Head SHA: c5602bbe689a512be906879079d82599059aa39b


Overall Assessment

Looks good — no unmitigated P0/P1 findings.

Executive Summary

  • Previous P1 is resolved: bootstrap S-score construction now uses the shared exact Stage-1 / Stage-2 residual helper, not the old iterative residual path.
  • The affected method is TwoStageDiD: Gardner two-stage DiD, analytical GMM variance, and multiplier-bootstrap GMM scores.
  • The exact Stage-1 re-solve and _build_fe_design intercept are documented in REGISTRY.md, so they are not methodology defects.
  • No new NaN-inference, parameter propagation, or control-group logic defects found in the changed code.
  • Could not run tests here: pytest and numpy are not installed. Static git diff --check passed.

Methodology

Finding M1

Severity: P3 informational
Impact: The PR changes TwoStageDiD variance mechanics, but the implementation matches the documented registry contract: global GMM bread, unit-clustered meat, no finite-sample multiplier, exact Stage-1 residual re-solve, and documented multiplier-bootstrap extension. The prior bootstrap residual mismatch is addressed through _exact_gmm_residuals() and all bootstrap specs call it via _compute_cluster_S_scores().
Concrete fix: No action required. Relevant locations: diff_diff/two_stage.py:L2916-L3003, diff_diff/two_stage.py:L3203-L3293, diff_diff/two_stage_bootstrap.py:L66-L123, diff_diff/two_stage_bootstrap.py:L407-L420, diff_diff/two_stage_bootstrap.py:L556-L569, diff_diff/two_stage_bootstrap.py:L617-L630, docs/methodology/REGISTRY.md:L1405-L1430.

Code Quality

No findings. The exact residual construction is now centralized, and the changed inference paths continue to use the existing NaN-safe inference conventions.

Performance

No findings. The added exact Stage-1 solve reuses the same Stage-1 sparse factorization already needed for gamma_hat; the extra Stage-2 solve is small relative to the FE solve.

Maintainability

No findings. Sharing _exact_gmm_residuals() between analytical variance and bootstrap removes the divergence that caused the previous P1.

Tech Debt

Finding T1

Severity: P3 informational
Impact: Gardner Eq. (5) period-average and fn. 8 full-sample first-stage variants remain unexposed, but this is explicitly tracked in TODO.md and documented in the methodology review.
Concrete fix: No action required for this PR. Relevant location: TODO.md:L156.

Security

No findings. The added benchmark CSV/JSON fixture appears synthetic and contains no secrets or PII.

Documentation/Tests

Finding D1

Severity: P3 informational
Impact: The new white-box bootstrap exact-residual test covers the static S-score path. Event-study and group bootstrap paths are not separately asserted, though they now share the same _compute_cluster_S_scores() helper, so this is not a blocker.
Concrete fix: Optional: add an event-study bootstrap score regression that compares bread @ (S.T @ S) @ bread from _compute_cluster_S_scores() against the analytical event-study GMM variance on an unbalanced untreated panel. Relevant test: tests/test_methodology_two_stage.py:L439-L493.

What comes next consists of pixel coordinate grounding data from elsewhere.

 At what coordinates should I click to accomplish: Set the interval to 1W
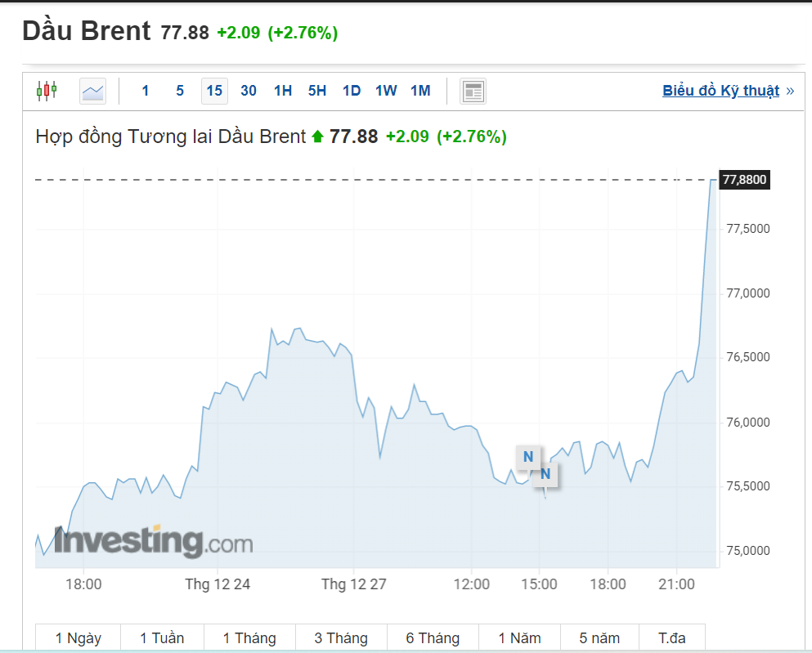(386, 91)
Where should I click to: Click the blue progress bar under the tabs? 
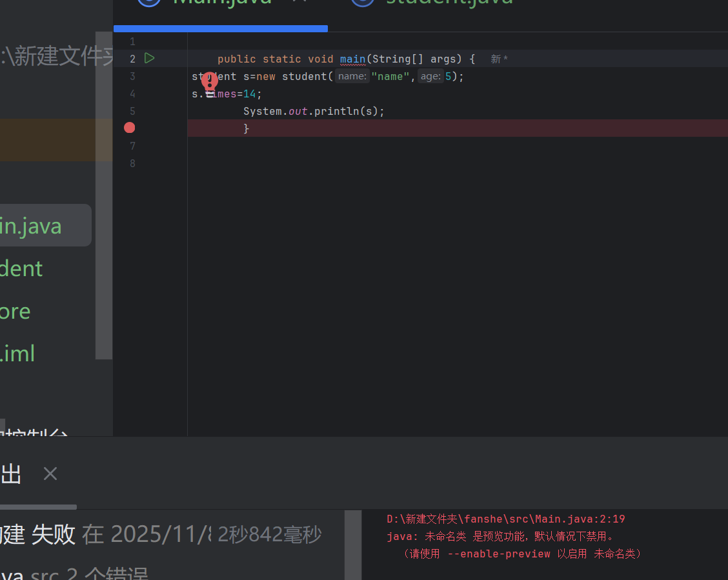coord(221,28)
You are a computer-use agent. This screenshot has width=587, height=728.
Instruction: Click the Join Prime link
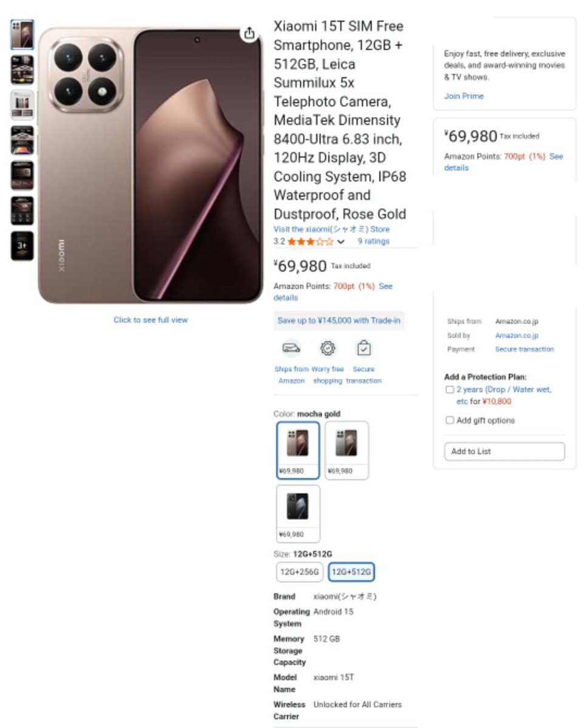[x=464, y=96]
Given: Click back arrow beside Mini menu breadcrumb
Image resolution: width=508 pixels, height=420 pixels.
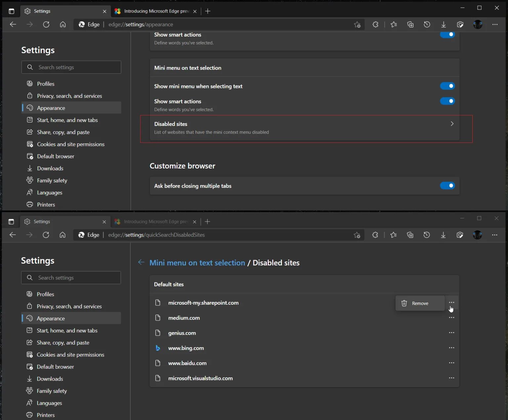Looking at the screenshot, I should 141,262.
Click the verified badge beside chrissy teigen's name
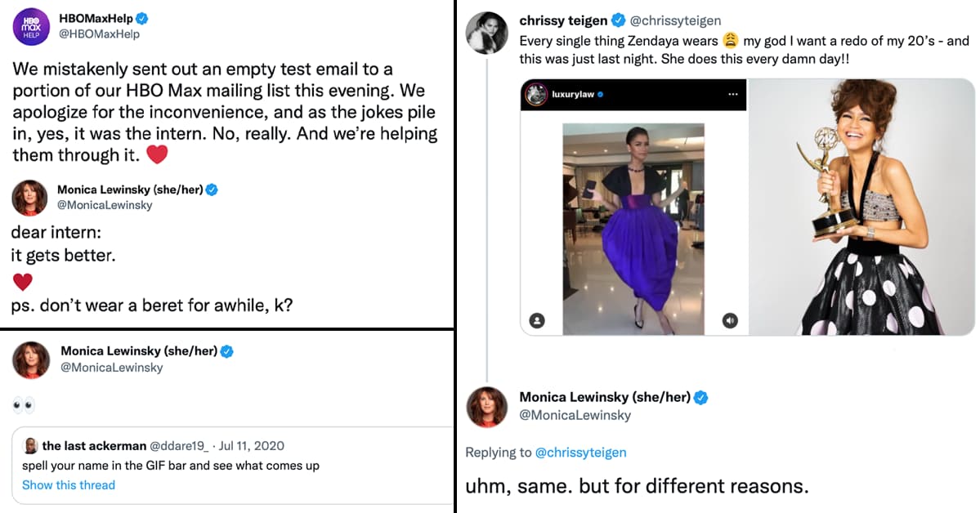Screen dimensions: 980x513 click(x=620, y=20)
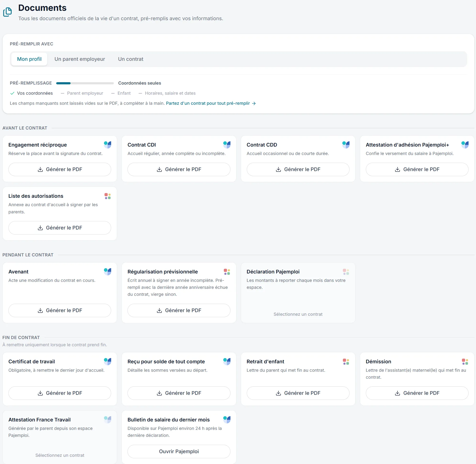This screenshot has height=464, width=476.
Task: Click the pré-remplissage progress bar
Action: pyautogui.click(x=85, y=83)
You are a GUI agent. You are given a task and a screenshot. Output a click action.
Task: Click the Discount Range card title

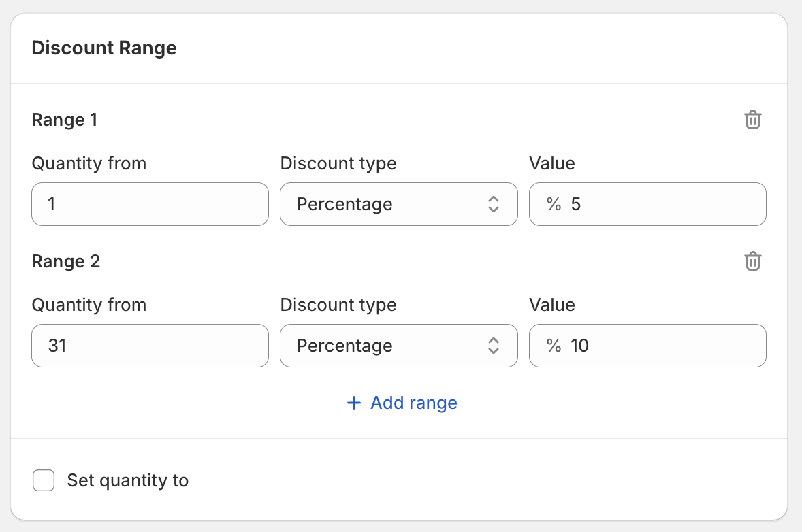[x=104, y=48]
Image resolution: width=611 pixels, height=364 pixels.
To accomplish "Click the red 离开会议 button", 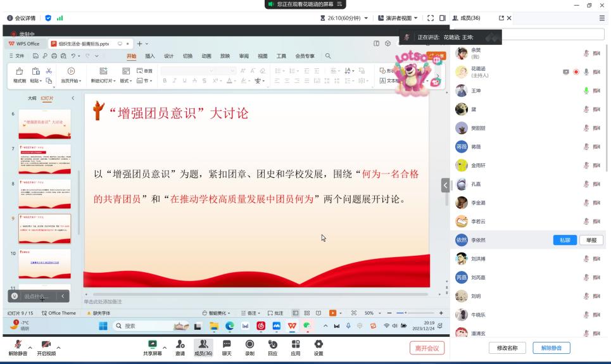I will click(x=427, y=348).
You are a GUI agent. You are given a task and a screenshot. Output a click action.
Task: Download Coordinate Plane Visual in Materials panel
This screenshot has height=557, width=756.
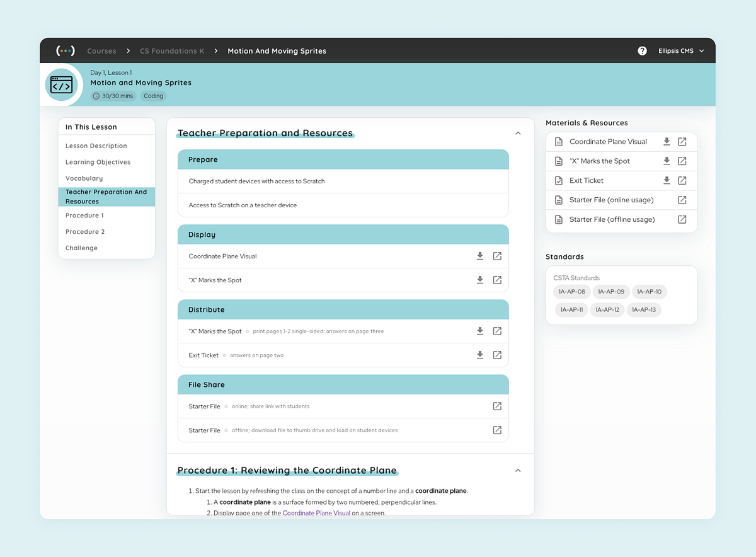(667, 142)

Verification: Not run. This environment lacks pytest and numpy.

…ariance

PR-B of the TwoStageDiD (Gardner 2022) methodology validation. Adds
paper-grounded Verified Components and a did2s cross-language parity fixture,
and corrects a ~1% inaccuracy in the GMM sandwich variance surfaced by the
parity check.

Tests / docs:
- tests/test_methodology_two_stage.py: §3 procedure (eqs. 4/6), §3.3 GMM
  variance, fn.19 always-treated + Prop.5, the live covariate path, balance_e,
  vcov_type narrowing, a skip-guarded did2s R parity class, and a white-box
  test that the bootstrap GMM scores use the exact residual path.
- benchmarks/R/generate_did2s_golden.R + did2s_golden.json + did2s_test_panel.csv:
  did2s::did2s() golden (analytical corrected clustered SE, bootstrap=FALSE).
- REGISTRY / paper-review / METHODOLOGY_REVIEW / CHANGELOG / TODO updated;
  tracker row flipped to Complete.

Variance fix (diff_diff/two_stage.py, diff_diff/two_stage_bootstrap.py):
- The GMM sandwich derived its residuals from the iterative
  alternating-projection first-stage FE (_iterative_fe, ~1e-7 on unbalanced
  untreated panels) while computing gamma_hat exactly, leaving the SE ~1% off the
  analytical sandwich. Both the analytical variance (_compute_gmm_variance) and
  the multiplier bootstrap (_compute_cluster_S_scores) now re-solve the Stage-1
  FE EXACTLY via a shared _exact_gmm_residuals helper (reusing the gamma_hat
  factorization), so the GMM influence function is single-sourced. This matters
  for the bootstrap because its SE overrides the analytical SE when
  n_bootstrap > 0.
- _build_fe_design gains an intercept column so its column space spans the grand
  mean (the prior intercept-free design omitted it; the exact residual is
  first-order sensitive). Standard full-rank two-way FE, matching fixest / did2s.
- Point estimate unchanged (iterative FE; ImputationDiD equivalence preserved at
  1e-10); only the variance uses exact residuals. Unidentified-FE obs (rank-
  deficient / Prop.5) fall back to the iterative residual. SE now matches did2s
  to ~1e-7. Mirrors ImputationDiD's exact-sparse variance fix.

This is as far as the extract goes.